Avec Zerozerozero, la dream team Stefano Solima / Roberto Saviano reproduit la recette de Gommorah : le premier adapte en fiction télévisuelle un roman documentaire du premier.
Ici c’est le bouquin Extra-Pure sur le trafic international de cocaïne qui fait aussi de matériau de base et ce choix se comprend tant il offre un nombre de possibilités quasi-infinies en termes de scénario.
En effet, la série entreprend de suivre le trajet d’un important chargement de cocaïne depuis l’Amérique Latine jusqu’à l’Europe en mettant en scène les vendeurs (un cartel Mexicain), les acheteurs (des Mafieux Calabrais) et les intermédiaires (une famille d’armateurs de la Nouvelle-Orléans).
C’est évidemment là une des grandes qualités de la série : la multiplicité des points de vue et des environnements au sein d’un même épisode, qui agit comme un reflet de la mondialisation et des travers du capitalisme sauvage.
Zerozerozero utilise ce dispositif narratif avec brio et demeure toujours cohérente même si elle abuse un peu de certains effets de styles…On pense notamment au procédé de mise en scène qui annonce les changements de point de vue qui est un vecteur de suspense efficace mais qui fonctionne de moins en moins à mesure que le récit avance.
Néanmoins, on reste quand même absorbé par cette intrigue qui nous transporte aux quatre-coins du monde tout en évoquant en filigrane la réalité géopolitique propre à chaque lieu traversé sans faire preuve de didactisme ni de bienpensance.
A ce titre, si certains protagonistes paraissent archétypaux (les mafieux Italiens en tête) de prime abord, la série refuse tout manichéisme et l’écriture est plus subtile qu’elle n’y paraît. Viennent en témoigner le traitement de l’Afrique subsaharienne (pas filmée comme un vulgaire cloaque ni caricaturée et ça, ça fait un bien fou !), celui des djihadistes d’AQMI et surtout la caractérisation ambiguë du narcos en devenir campé par le génial Harold Torres (un acteur Mexicain magnétique dont la carrière devrait prochainement exploser).

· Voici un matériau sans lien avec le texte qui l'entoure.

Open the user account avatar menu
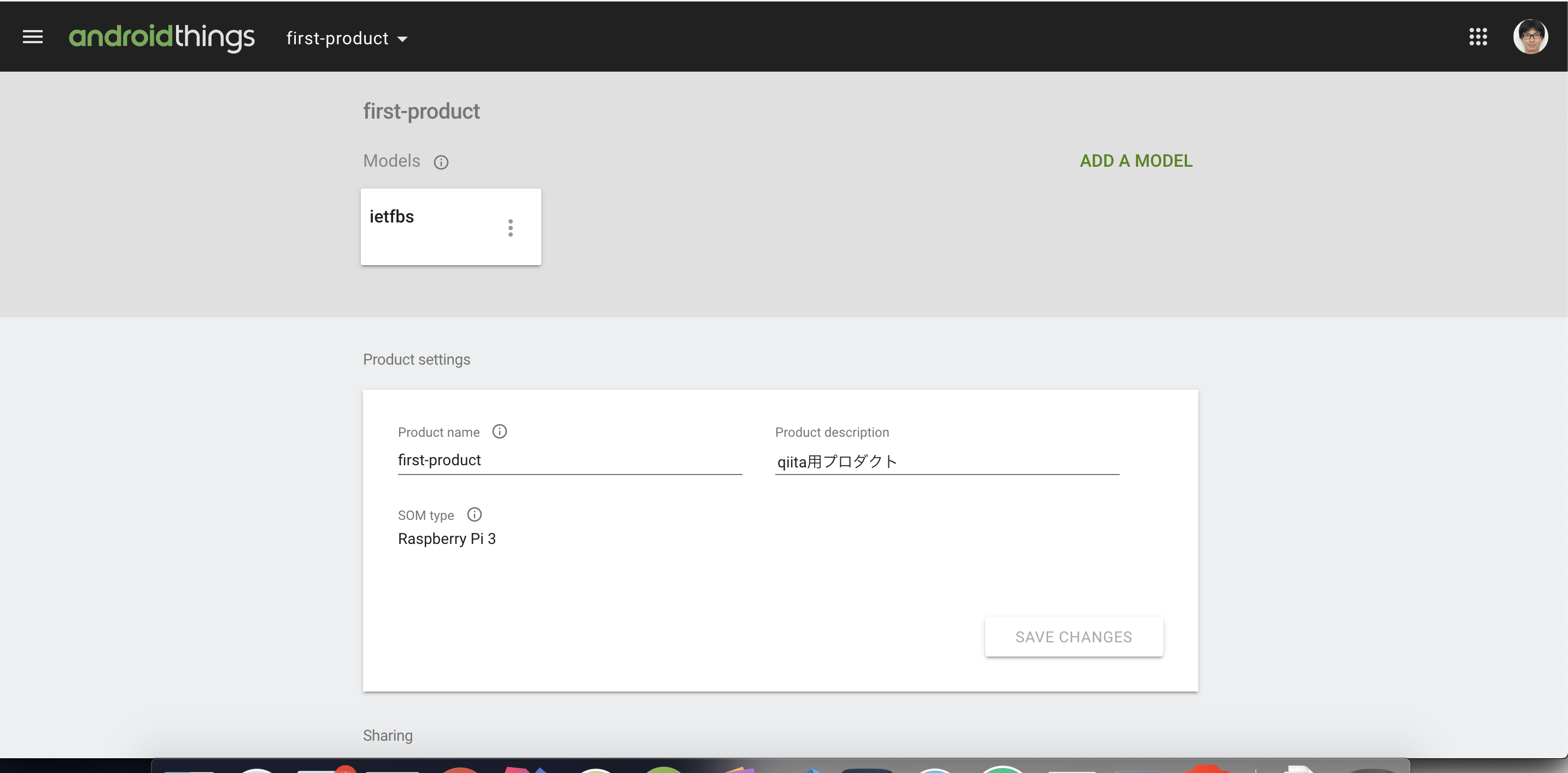Screen dimensions: 1568x773 pos(1530,37)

Ce tableau nihiliste (la cargaison avance inexorablement pendant que les hommes tombent) est sublimé par une mise en scène d’une facture cinématographique qui place Zerozerozero très au-dessus du tout venant des séries.

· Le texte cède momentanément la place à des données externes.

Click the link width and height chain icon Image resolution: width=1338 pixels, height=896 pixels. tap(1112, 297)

Ainsi, les familiers du style Solima (auteur rappelons-le des excellents ACAB, Suburra et Sicario 2) ne seront pas dépaysés : photographie léchée, caméra constamment en mouvement (les amateurs de plans séquences seront servis), morceaux de bravoure spectaculaires, fascination pour la chose militaire (ce n’est pas pour rien que Solima a été attaché à l’adaptation de Call of Duty), utilisation régulière des ralentis et musique électro entêtante signée Mogwaï… Cet ensemble formel confère à la série une atmosphère unique et quasiment hypnotique, un peu comme dans Gommorah mais de manière décuplée, grâce entre autres à des décors impressionnants et brillamment filmés (le Sahara, les montagnes calabraises, une mégapole américaine, Dakar, etc.)
Zerozerozero mène donc habilement sa barque vers un dénouement doux-amer qui conclut définitivement l’histoire (la série a été pensée comme une anthologie avec des saisons indépendantes les unes des autres) et le voyage s’avère captivant de bout en bout.

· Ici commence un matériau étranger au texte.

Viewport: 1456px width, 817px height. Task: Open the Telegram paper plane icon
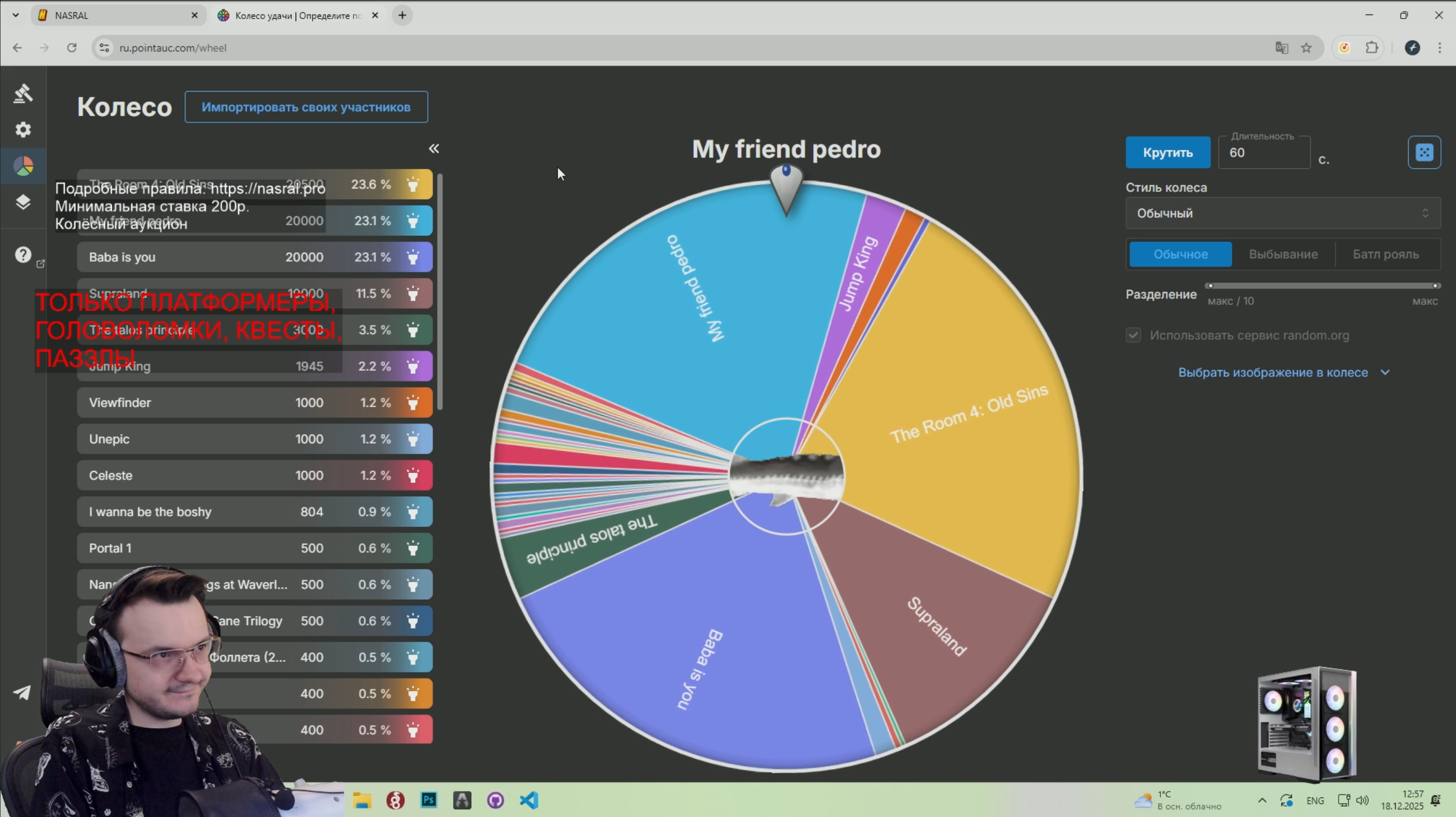tap(23, 693)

Cependant, on émettra une petite réserve sur les différents arcs narratifs qui ne se valent pas tous et j’ai personnellement trouvé que l’arc Mexicain qui dépeint l’ascension d’une organisation criminelle très inspirée du tristement célèbre cartel des Zetas, était le plus réussit.
Toutefois, cette opinion est purement subjective et Zerozerozero reste une excellente série, portée par des interprètes impeccables (Torres of course mais les autres font le job, y compris les stars hollywoodiennes même si Dane De Haan est dans un rôle trop attendu) et par une facture technique exceptionnelle qui témoigne de l’abolition de la frontière entre le 7ème art et la télévision / streaming.